Stored data entries:

########

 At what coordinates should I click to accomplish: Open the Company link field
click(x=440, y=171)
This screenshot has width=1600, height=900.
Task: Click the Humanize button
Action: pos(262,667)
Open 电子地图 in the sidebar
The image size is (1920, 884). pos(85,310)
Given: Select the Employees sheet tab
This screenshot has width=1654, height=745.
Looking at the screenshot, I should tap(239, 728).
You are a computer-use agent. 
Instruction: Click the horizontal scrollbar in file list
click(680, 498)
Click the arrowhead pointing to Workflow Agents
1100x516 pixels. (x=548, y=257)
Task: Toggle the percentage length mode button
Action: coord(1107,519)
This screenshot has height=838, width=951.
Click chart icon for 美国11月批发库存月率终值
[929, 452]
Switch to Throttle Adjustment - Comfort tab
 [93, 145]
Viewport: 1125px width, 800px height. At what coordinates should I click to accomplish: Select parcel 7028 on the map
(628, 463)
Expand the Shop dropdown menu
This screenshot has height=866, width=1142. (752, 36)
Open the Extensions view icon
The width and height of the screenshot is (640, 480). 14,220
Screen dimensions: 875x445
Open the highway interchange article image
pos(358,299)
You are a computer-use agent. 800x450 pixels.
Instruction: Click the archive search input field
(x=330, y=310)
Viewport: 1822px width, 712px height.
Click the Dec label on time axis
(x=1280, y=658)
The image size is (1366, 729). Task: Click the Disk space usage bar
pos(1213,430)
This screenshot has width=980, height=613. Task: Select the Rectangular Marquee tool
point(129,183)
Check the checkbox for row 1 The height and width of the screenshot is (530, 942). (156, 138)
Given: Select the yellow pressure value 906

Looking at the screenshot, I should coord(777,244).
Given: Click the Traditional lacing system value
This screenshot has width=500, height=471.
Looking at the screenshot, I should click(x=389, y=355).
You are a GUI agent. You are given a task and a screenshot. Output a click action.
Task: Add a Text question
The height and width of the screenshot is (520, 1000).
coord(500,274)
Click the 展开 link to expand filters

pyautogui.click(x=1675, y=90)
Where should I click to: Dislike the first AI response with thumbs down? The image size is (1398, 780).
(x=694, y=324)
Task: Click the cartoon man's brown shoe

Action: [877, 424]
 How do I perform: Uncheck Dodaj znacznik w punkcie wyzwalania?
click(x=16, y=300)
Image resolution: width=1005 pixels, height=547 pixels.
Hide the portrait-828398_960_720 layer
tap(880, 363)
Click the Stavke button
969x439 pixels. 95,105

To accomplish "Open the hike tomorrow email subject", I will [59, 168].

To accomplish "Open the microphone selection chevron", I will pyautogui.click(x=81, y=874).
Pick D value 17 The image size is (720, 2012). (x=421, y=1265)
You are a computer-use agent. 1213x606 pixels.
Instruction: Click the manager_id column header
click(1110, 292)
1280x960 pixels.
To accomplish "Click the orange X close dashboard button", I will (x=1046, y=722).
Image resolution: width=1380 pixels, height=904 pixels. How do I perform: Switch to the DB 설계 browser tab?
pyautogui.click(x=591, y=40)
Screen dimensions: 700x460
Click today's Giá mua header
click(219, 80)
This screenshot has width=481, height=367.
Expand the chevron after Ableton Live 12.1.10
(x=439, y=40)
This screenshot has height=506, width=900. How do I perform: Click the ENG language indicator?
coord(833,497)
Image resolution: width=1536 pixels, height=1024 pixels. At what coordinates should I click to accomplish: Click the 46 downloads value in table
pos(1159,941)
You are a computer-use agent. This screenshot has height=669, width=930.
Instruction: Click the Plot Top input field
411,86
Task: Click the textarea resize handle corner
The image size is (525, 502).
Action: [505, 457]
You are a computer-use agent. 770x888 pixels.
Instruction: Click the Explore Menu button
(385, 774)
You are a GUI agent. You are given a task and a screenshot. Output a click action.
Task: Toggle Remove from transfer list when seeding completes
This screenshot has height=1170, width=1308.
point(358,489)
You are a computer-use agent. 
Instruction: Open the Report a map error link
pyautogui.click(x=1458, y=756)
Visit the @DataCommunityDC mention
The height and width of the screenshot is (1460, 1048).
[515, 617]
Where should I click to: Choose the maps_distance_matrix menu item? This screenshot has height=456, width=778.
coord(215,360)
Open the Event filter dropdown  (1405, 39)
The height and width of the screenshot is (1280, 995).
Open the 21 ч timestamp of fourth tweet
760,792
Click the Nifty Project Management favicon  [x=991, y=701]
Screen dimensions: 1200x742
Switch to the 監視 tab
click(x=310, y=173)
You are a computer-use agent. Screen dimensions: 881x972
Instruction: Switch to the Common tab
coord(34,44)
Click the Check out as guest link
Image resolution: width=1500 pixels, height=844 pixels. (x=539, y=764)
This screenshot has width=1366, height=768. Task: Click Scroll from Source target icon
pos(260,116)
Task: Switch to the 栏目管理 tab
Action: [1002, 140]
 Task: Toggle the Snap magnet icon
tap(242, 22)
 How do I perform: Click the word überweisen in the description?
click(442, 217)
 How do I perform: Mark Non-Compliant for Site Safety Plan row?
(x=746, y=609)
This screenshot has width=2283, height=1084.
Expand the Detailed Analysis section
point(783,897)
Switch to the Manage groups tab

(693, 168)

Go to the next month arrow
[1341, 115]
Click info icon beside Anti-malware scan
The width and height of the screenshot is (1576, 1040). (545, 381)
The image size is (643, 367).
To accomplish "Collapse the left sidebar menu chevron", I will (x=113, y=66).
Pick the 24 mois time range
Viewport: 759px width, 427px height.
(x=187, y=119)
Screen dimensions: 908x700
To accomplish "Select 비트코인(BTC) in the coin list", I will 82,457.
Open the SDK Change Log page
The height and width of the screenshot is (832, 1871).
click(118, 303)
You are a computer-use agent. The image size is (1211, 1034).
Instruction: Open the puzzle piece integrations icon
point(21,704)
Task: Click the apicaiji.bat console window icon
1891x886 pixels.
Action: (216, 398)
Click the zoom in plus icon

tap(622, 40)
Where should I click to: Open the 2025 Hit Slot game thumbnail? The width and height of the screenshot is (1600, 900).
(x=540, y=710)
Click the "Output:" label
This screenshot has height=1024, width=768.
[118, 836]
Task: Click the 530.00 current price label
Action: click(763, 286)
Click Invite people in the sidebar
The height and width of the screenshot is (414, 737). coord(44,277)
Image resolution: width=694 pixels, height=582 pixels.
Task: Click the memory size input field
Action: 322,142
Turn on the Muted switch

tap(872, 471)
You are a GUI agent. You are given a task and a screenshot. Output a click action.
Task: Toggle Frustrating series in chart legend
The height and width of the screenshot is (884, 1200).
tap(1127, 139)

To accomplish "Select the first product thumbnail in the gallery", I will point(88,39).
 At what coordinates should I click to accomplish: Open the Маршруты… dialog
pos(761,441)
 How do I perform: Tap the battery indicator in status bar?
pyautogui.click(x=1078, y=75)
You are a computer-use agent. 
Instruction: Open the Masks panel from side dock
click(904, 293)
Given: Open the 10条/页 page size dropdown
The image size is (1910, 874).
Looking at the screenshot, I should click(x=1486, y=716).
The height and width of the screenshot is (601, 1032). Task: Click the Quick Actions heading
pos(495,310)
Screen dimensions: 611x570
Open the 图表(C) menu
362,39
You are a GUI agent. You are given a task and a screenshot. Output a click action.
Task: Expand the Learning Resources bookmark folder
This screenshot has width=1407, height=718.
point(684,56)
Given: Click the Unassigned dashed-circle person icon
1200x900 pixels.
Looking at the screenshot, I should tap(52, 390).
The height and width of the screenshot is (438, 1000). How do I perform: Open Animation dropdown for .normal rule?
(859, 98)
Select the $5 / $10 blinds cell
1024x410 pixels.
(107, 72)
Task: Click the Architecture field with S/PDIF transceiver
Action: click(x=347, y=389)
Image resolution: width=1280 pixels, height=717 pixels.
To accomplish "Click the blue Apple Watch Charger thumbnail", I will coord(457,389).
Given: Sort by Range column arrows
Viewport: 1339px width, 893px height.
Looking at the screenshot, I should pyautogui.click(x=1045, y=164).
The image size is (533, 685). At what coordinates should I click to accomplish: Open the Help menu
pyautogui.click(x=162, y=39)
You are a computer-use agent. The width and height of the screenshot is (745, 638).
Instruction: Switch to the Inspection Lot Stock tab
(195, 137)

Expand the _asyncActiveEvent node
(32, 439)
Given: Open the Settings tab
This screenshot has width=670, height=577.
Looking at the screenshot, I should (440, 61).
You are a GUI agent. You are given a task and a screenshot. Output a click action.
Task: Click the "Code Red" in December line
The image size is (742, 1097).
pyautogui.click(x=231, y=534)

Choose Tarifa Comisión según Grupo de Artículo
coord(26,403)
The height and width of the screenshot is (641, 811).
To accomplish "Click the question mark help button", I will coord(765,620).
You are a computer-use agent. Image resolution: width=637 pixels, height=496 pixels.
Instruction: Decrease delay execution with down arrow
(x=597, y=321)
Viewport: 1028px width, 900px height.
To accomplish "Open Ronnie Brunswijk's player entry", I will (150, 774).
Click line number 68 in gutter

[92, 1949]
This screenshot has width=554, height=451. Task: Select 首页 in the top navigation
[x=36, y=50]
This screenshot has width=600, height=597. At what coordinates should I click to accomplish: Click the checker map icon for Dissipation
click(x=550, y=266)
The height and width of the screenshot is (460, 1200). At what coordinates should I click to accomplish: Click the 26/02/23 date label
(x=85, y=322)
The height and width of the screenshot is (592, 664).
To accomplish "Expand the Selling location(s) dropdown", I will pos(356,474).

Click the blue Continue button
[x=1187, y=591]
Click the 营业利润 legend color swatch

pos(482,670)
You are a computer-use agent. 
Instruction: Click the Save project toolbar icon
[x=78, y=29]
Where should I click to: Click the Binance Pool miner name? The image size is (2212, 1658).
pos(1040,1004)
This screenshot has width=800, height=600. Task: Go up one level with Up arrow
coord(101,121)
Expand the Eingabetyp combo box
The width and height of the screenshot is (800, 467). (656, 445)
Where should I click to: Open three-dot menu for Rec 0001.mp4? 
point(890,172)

########

WORK ITEM :: A verbatim transcription is needed of the lines above, starting at the line with "Where should I click to: Dislike" and ending at the line with "Pick D value", both included, and of nothing else.

ANSWER ::
Where should I click to: Dislike the first AI response with thumbs down? The image size is (1398, 780).
(x=694, y=324)
Task: Click the cartoon man's brown shoe

Action: [877, 424]
 How do I perform: Uncheck Dodaj znacznik w punkcie wyzwalania?
click(x=16, y=300)
Image resolution: width=1005 pixels, height=547 pixels.
Hide the portrait-828398_960_720 layer
tap(880, 363)
Click the Stavke button
969x439 pixels. 95,105

To accomplish "Open the hike tomorrow email subject", I will [59, 168].

To accomplish "Open the microphone selection chevron", I will pyautogui.click(x=81, y=874).
Pick D value 17 The image size is (720, 2012). (x=421, y=1265)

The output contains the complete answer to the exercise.